March 2nd, 2003

7 Mar

12:09 am
note: give a dollar to the friendly homeless….

today was quite good. i woke up around 3 or 4 and took a shower. then talk to billy and kim. kim picked me up and we met up with nadia and brad at the 59 diner. i ordered a grilled cheese and i dont think i liked it but the french fries were quite good. i shouldve gotten the chili pie like i wanted. kim said it was gross though. then we left and went to soundwaves and i bought a limited pressing of 2000 of a Swing Kids picture disc. oh yeah it rules. and i gave a friendly bum guy 3 bucks. it gave me a good feeling. cause the way i see it. even if hes lying and going to go buy crack or booze with it makes him happy that little time. or hopefully hes buying food and happy and safe longer. other than those few things i did nothing but sit and listen to records for hours by myself. hopefully jordan isnt sick anymore it makes me sad when shes sick. i miss her and will maybe see her tomorrow. oh-yeah my brother is coming up here later where i work to see me when he gets to houston so rock n effin roll to that. well im out!!!
Current Mood: chipper chipper
Current Music: Swing Kids, Meadowlark, Los Crudos, Boy Wonder, medley

 

This was rarity of sorts. I hardly ever had times in Houston without the usual people involved. Kim and I had just became friends at this point and she had a car.  That was nice and she’d pick me up and we would do things in Houston. In retrospect,  I should’ve had more times like that in Houston. In a way,  it was like I never lived there because I was so concerned with Angleton. I don’t regret it at all really, but wish my heart was where I was rather than a different town. Once again I was not happy with my food. No wonder I became a cook, I didn’t like food. I did score some choice records at Soundwaves though.

 

05:32 am
“We can exist in ambiguity, but it means the deepest loneliness.”

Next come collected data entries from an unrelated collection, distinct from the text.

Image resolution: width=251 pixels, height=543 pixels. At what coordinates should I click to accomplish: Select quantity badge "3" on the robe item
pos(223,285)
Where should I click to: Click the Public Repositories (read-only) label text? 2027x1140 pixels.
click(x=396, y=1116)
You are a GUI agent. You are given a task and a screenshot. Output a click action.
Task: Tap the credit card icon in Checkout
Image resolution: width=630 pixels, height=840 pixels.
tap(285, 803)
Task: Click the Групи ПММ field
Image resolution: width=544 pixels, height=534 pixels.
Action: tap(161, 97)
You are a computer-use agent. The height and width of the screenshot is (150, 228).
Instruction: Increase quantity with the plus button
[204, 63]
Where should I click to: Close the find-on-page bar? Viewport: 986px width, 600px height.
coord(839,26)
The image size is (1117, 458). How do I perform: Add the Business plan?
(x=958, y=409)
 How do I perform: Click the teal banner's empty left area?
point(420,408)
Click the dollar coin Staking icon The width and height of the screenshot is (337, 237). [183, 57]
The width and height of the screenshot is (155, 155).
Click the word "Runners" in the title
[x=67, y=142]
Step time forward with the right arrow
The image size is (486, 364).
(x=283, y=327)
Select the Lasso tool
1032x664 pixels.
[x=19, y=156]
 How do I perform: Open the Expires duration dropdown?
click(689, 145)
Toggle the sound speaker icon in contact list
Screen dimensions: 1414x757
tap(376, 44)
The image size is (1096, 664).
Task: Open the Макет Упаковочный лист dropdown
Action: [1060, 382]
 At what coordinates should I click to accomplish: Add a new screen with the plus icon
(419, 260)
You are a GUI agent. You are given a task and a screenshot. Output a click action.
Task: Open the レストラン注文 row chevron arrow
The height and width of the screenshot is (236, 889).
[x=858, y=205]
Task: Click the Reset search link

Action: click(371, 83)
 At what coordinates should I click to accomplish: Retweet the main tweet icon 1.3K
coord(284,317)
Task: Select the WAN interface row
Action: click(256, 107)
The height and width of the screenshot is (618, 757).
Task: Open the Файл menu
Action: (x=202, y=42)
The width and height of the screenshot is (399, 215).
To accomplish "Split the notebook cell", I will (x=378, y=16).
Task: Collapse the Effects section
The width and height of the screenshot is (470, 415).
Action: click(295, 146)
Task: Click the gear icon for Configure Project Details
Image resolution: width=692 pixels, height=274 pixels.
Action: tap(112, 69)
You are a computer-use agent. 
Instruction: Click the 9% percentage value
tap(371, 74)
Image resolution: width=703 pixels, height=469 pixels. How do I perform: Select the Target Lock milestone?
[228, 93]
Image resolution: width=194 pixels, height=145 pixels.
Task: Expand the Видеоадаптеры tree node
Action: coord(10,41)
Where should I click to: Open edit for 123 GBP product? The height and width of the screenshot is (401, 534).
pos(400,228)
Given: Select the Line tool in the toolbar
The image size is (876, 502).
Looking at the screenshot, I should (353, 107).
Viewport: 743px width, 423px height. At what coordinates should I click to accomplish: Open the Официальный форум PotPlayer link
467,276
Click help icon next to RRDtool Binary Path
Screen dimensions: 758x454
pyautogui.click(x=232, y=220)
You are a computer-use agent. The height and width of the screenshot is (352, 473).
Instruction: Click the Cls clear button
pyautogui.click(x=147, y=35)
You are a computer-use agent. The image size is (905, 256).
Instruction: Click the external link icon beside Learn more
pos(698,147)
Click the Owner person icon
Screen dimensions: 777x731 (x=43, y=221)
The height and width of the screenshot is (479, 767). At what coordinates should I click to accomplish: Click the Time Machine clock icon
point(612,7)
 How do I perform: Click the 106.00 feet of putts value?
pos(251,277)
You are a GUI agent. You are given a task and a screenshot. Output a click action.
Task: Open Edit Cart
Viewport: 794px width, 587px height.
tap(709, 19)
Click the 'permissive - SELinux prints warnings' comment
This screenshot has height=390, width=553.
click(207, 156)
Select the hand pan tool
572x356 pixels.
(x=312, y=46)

Today i think im going to a show with kim and everyone. about 1-ish but im not 100% sure. anyways thats it for now.
Current Mood: confused confused
Current Music: Boy Wonder

 

No sure was show this is. A matinée for sure but I don’t remember who played.

 

11:56 pm
gag……………………………..blurp……………………..

today was my first day with my brother, since he came home on leave. and i have to say it sucked completely. he woke me up around 12:00 i think. and blew smoke in my face to wake me up so that was not cool. even though i smoke thats still not the most pleasant way to wake up. then i was supposed to go to a show with kim, but i had to cancel cause my dad wanted my brother and i to go to his house. and my brother didnt get ready till like 4:30 so i couldve went to show and got back and he still wouldnt have been ready cause even though he was ready at 4:4o we didnt leave till 5. and it was weird being with him and my dad again. but thats long time issues between the three of us. i wont get into that. so anyways during all that time i talked to jordan that was nice, its rare we get to talk during the days. i need a bad ass alarm clock. so i can wake up. but anyway we went to my dads and my dad cooked bb-Q. that was nice of him. after that we went to the mall and hung with jordan and i gave her the money i had of hers. 75 bizzzzones. we hang for about 30 minutes there even though shes telling everyone 5 so i dont know. maybe 20 or something i know it was longer than 5. but oh-well we are lost. but yeah i dont think i had a very good day, but no where near bad!!!

 

Well, this one is pretty much the same. I don’t really have anything to add to this. It is really funny to think that in the time away from a person you care for things would change. That is never the story of my family. Well it was for my dad towards the end. He made a dramatic change and things were better between us in the long times apart. William and my mom however never change. I will always be that weird kid in their minds. I’ll always have those weird ideas and drug habits (they either make-up when I’m not doing drugs or the real ones they never suspect). Family, what can you do about them?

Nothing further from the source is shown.